常葉学園大学・大学院企画 今井瑾郎個展』
アーティスト・イン・レジデンス
三重県立美術館学芸員 東 俊郎


 「谷間」とは「谷と谷のあいだのこと」だと説明した辞書があったといつかきいたことがある。阿々。それならその辞書で「空間」をさがせばはたして「空と空のあいだ」とかいてあるのか、ないのか。 谷と谷のあいだは谷間ではないとしても空と空のあいだは空間でありうるし、その空はまた無であり虚であるとするとなおさら無と無とのあいだ虚と虚とのあいだには微塵が宇宙の密度で散華した空間がどこまでも透明にひろがっているのかもしれない。或いはそうであるなら空間とは虚無と虚無とにはさまれた虚でなく無ならざる、たとえば満月の月の庭の石をあらう月の光のようなものということもまた可ではないか。有乎無乎。有耶無耶。もっともこういう無の談義はきりがない。有と無をたがいにしりとりする知的遊戯の果ては、ものの重みをなくした紙のうえで紙よりもふわふわと舞い踊ることばにちかづくか、ふるい壁の無数にひびわれた亀裂に似た象形文字も同様にむずかしくて誰も読むことができない。かたればかたるほど空間は昏いあたまのなかに閉ざされてゆくことになる。

 そういったわけで、発芽しかけた時のままにとまつていたぼくの「空・間」という仮死のことばにいのちの息をふきこんでくれたのはベルグソンとかヴァレリーと呼ばれる異国の遠き神々ではなくて今井瑾郎の作品だったといえば、これはちょつとおおげさすぎるだろうか。なんだ唐人の寝言みたいだと笑っていいのである。

 ただぼくはもう二十年前にさかのぼるその寝言をいまいちど思いだしているだけだ。ことばそのものが詩ではなくて、ことばの意味性を發無するちからから詩がうまれるように、物質であるものの表層をすつと逸脱してくる感覚がやってくるや、やがてたしかにそれがみえてきたと感じたのである。

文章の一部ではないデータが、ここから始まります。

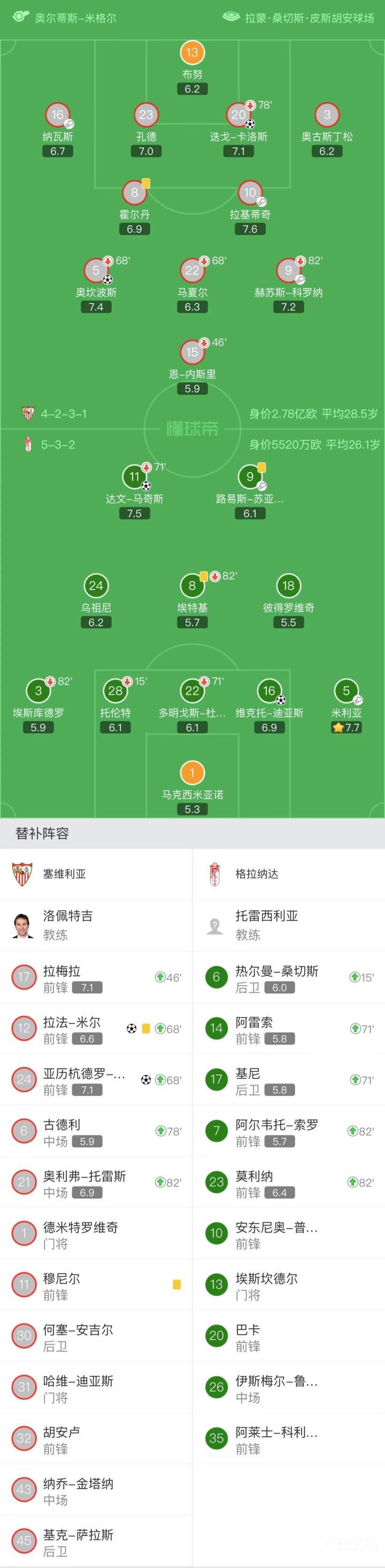Tap the stadium icon at top
This screenshot has width=385, height=1568.
click(x=231, y=17)
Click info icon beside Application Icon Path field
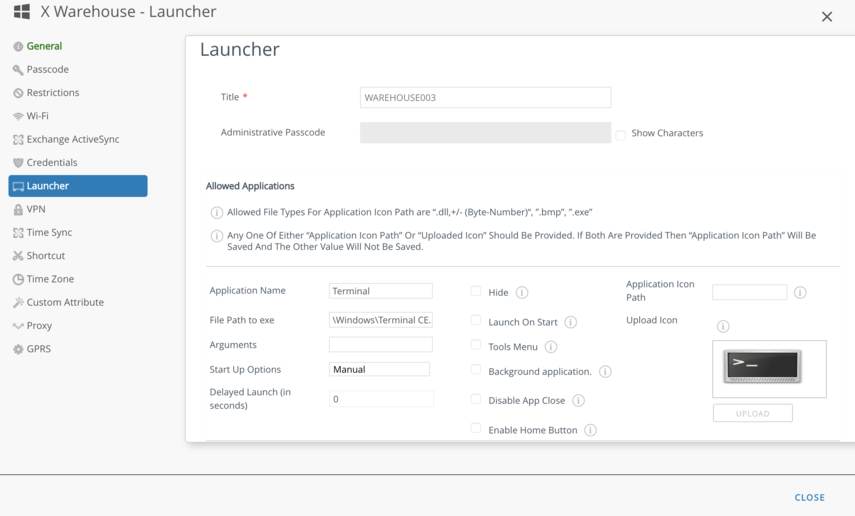This screenshot has height=516, width=855. (800, 293)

 それはいまここに「空・間」があるとなづけるしかない体験で、しかもその「空・間」はまわりを空気のようにとりまくというよりも、手足をもち、そして眼や鼻もそなえているといえばいえる、ぼくらの幻の身体に似ているということも。もちろんこの幻の身体はぼくのというより遥かに今井さんにちかかつただろう。

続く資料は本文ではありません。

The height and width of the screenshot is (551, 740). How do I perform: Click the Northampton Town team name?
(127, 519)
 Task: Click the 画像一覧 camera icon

 その証拠に影ということがあった。強力な光源にてらされた境界となるその影たちはためらいがちにわれありとかたりたがっている。光非輝境、境亦非在、光境倶亡とはいかずに、せかいであろうとしていたのだ。つよい「空・間」をめざすといつてもいい。

 しかしこのつよさの感覚はあるときふと消えたようである。なくしたものと得たものがおなじことである旅をくぐりぬけたあと、手持ちの材料をそつくりのこして、それまで垂直を目指した「空・間」が水平にひろがった。光と影にかくされていた、古代の賢者たちがすでにかたりつくしていたもの、つまり地と水と人と風が正面に登場する。

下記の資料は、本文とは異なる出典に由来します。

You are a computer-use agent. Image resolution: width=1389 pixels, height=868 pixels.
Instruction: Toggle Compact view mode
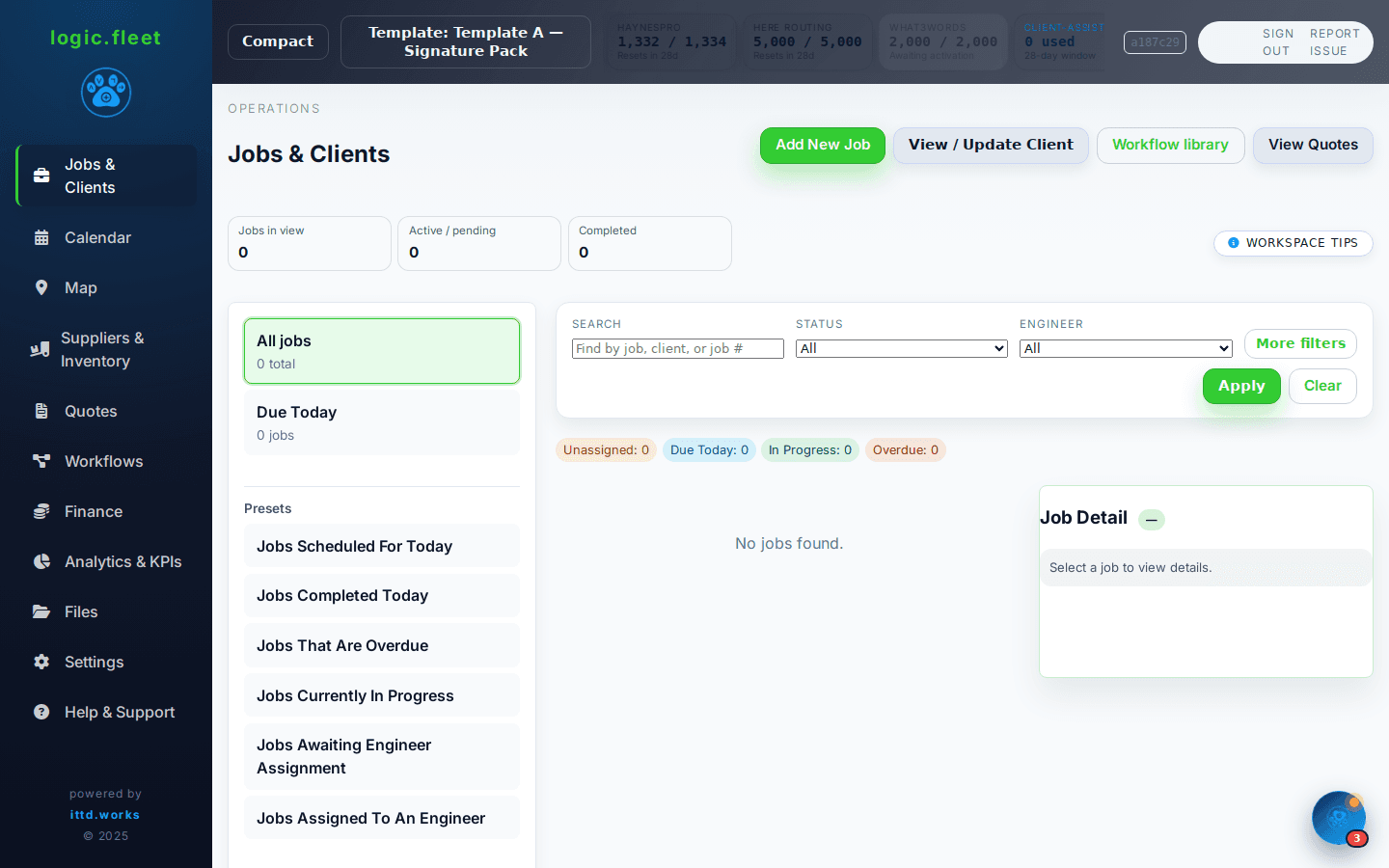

 もちろん「空・間」そのものである空も。幻の身体そのままに肩からちからがぬけてゆく。どこかでみたものの懐かしささえたたえて、みごとにかるく浮身をみせるそれは、すでに千の口でくりかえしかたられたものの本歌取りであってもかまわなかった。だいじなのは独創的であることではない。藝術は個性の表現ではないという水のおしえ。そのおしえは大地と火と風とのおおいなる連鎖へ今井さんの眼をむけさせる。ゆるやかに呼吸しながら循環するこの世界の自然をこえて幻の身体をひろげることができたとき、それはせかいがせかいであることをほめたたえる行為にかぎりなく似てくる。